Last week my colleague Mike Rogers blogged about
actors playing writers, citing some of his favorite performances. (My own pick, by the way, is Mary Steenbergen as Florida author
Marjorie Kinnan Rawlings in
Cross Creek, the
1983 film adaptation of the Pulitzer Prize winner's memoir.) His post got me to musing: about writers who act. Playing themselves doesn't count. They have to perform as characters other than themselves to be considered a true actor. The only name that sprang immediately to mind was
William Shakespeare.
But then last Tuesday I went to an advance screening of
Then She Found Me, Helen Hunt's adaptation (and her directorial debut) of
Elinor Lipman's 1990 novel, starring Hunt, Colin Firth, and Matthew Broderick. Probably the biggest sight gag in the movie is novelist Salman Rushdie as Dr. Masini, Hunt's gynecologist who performs several sonograms on Hunt's character.

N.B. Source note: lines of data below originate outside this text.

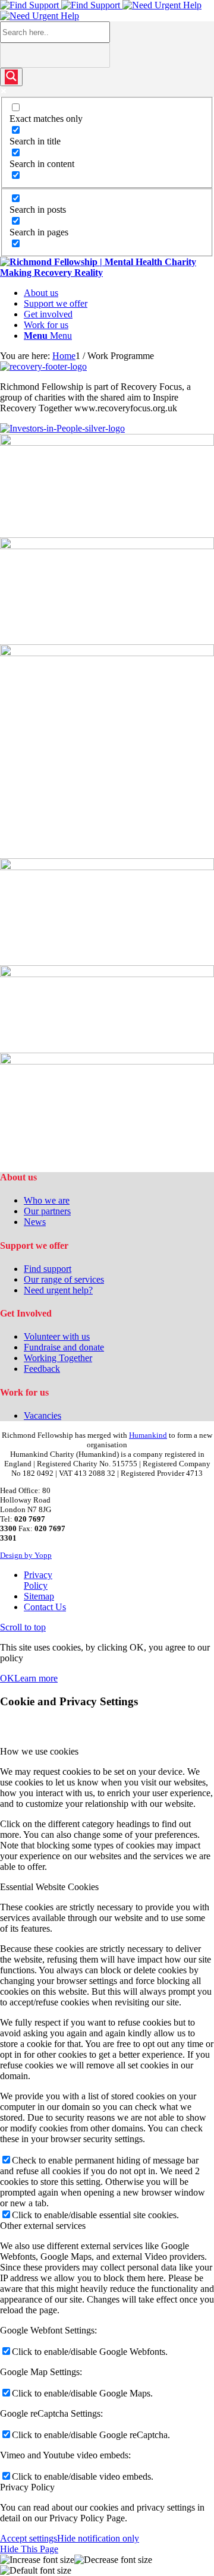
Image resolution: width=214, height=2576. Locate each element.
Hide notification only (98, 2538)
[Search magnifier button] (11, 77)
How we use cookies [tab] (39, 1751)
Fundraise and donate (64, 1347)
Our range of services (64, 1279)
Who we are (47, 1200)
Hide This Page (29, 2549)
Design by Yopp (26, 1555)
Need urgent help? (58, 1290)
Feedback (42, 1368)
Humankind (148, 1435)
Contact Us (45, 1607)
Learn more (36, 1678)
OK (7, 1678)
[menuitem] (119, 293)
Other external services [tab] (43, 2226)
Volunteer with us (57, 1336)
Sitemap (39, 1596)
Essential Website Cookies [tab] (49, 1887)
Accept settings (28, 2538)
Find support (47, 1269)
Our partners (47, 1211)
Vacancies (42, 1415)
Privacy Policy (38, 1580)
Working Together (58, 1358)
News (35, 1222)
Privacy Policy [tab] (27, 2487)
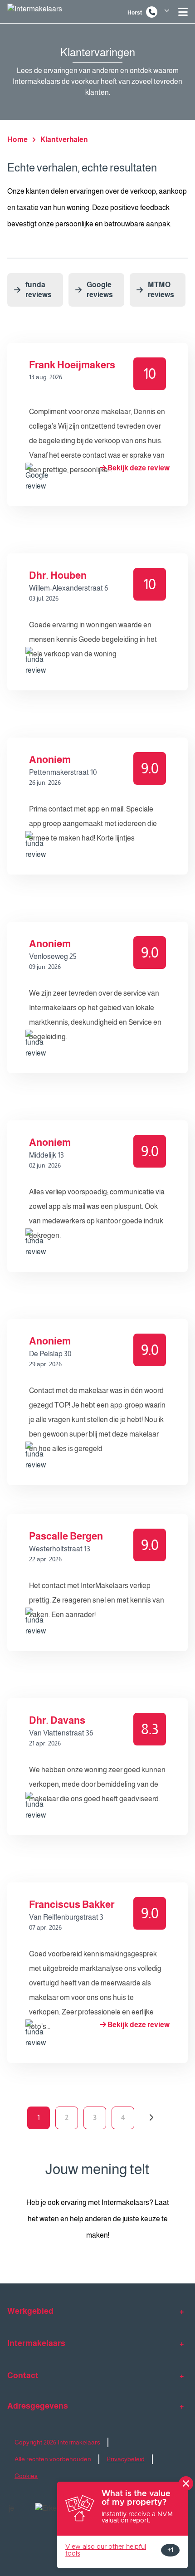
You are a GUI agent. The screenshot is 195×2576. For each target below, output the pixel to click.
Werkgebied (30, 2311)
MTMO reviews (161, 289)
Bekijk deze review (138, 468)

In the question-and-answer period following the screening, author Lipman explained that Rushdie had actually auditioned for the part (
director Hunt thought it was strange enough to be a good idea) , and that when he told his editor he had been cast over his competition, she teasingly asked: "Who? Philip Roth? John Updike?" The film opens April 25 so you can judge for yourself whether Rushdie should pursue a new career or stick to his writing gig. Interestingly, Rushdie appeared in another film with Colin Firth,
Bridget Jones's Diary, in which the
novelist played himself at a book party.